→ Exercise inputs:
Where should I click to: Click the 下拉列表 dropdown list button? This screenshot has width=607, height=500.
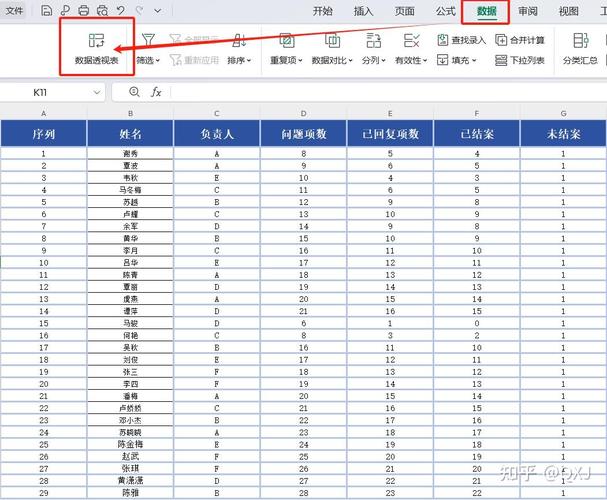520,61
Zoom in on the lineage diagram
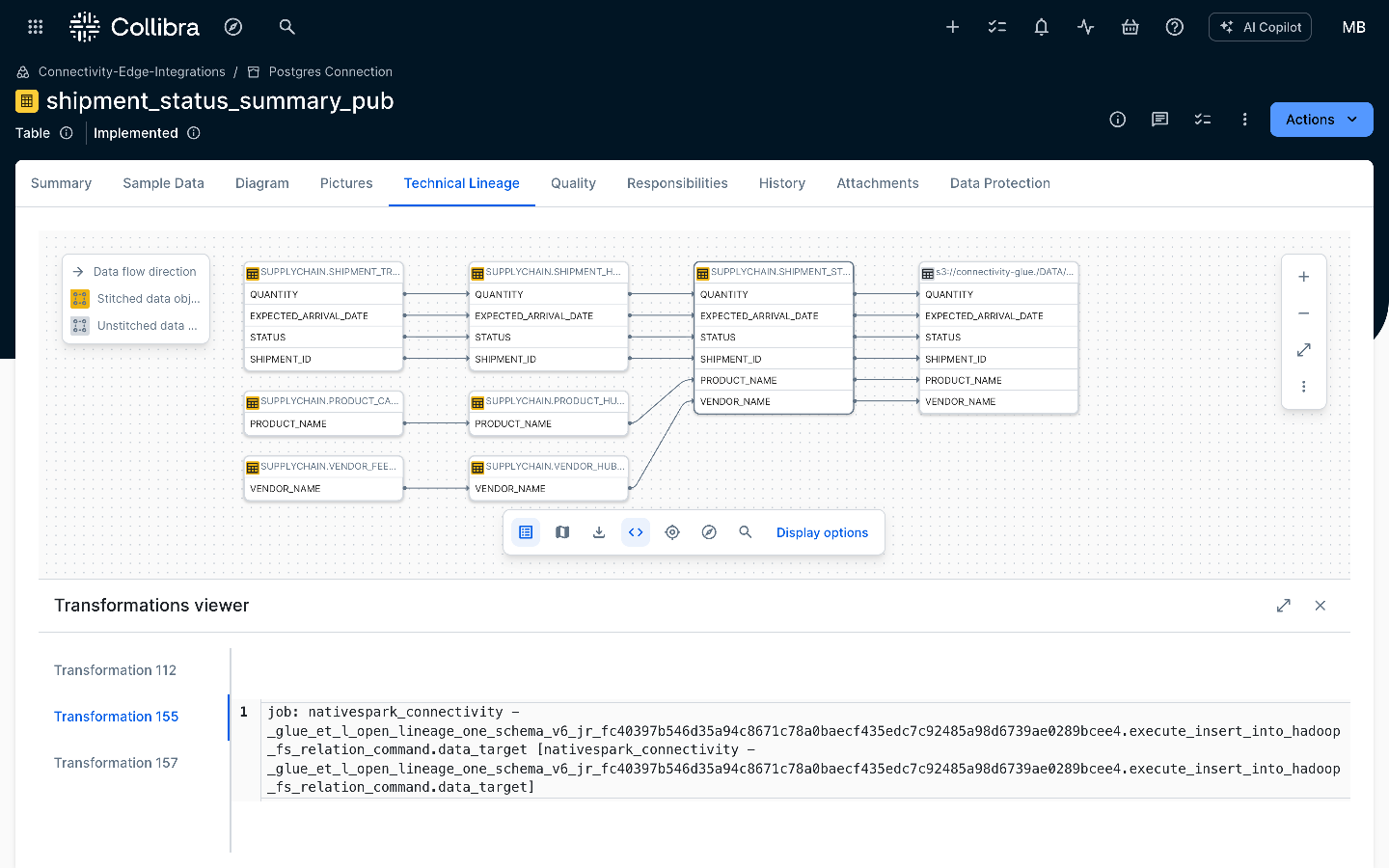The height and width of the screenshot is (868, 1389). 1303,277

...

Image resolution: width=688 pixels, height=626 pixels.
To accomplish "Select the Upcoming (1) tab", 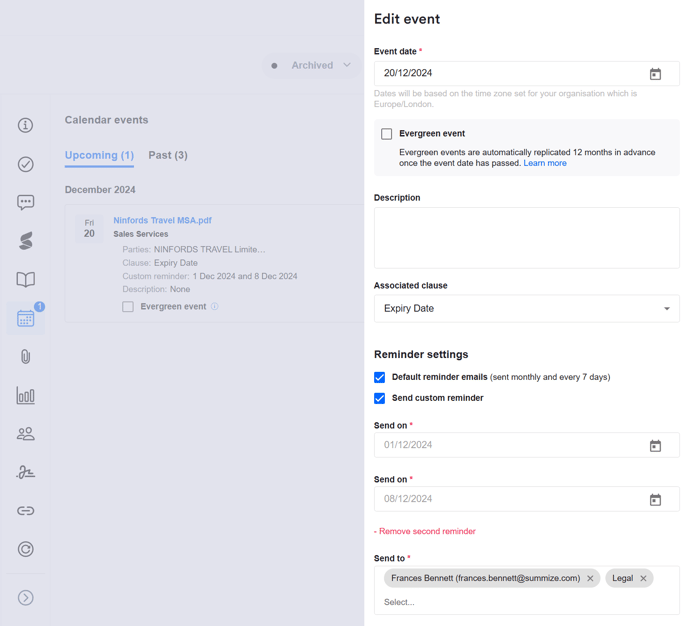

* * *

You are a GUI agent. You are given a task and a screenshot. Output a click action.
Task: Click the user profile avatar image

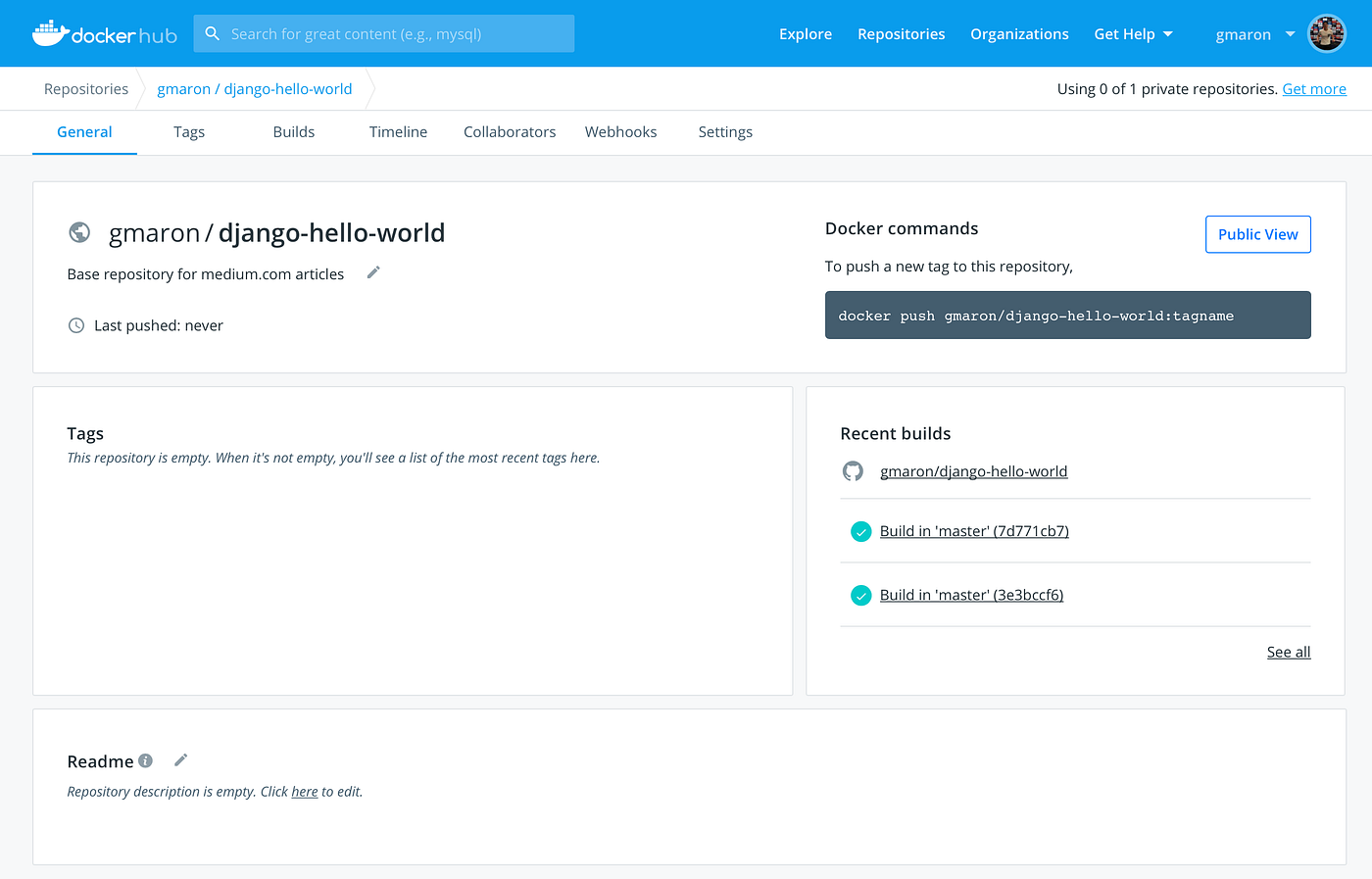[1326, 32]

→ Task details:
Give back exactly the lines above that run from the one with "Image resolution: width=688" to the one with "the Upcoming (1)", including both, with the pictures left out.

→ Answer space:
Image resolution: width=688 pixels, height=626 pixels.
To accomplish "Select the Upcoming (1) tab", 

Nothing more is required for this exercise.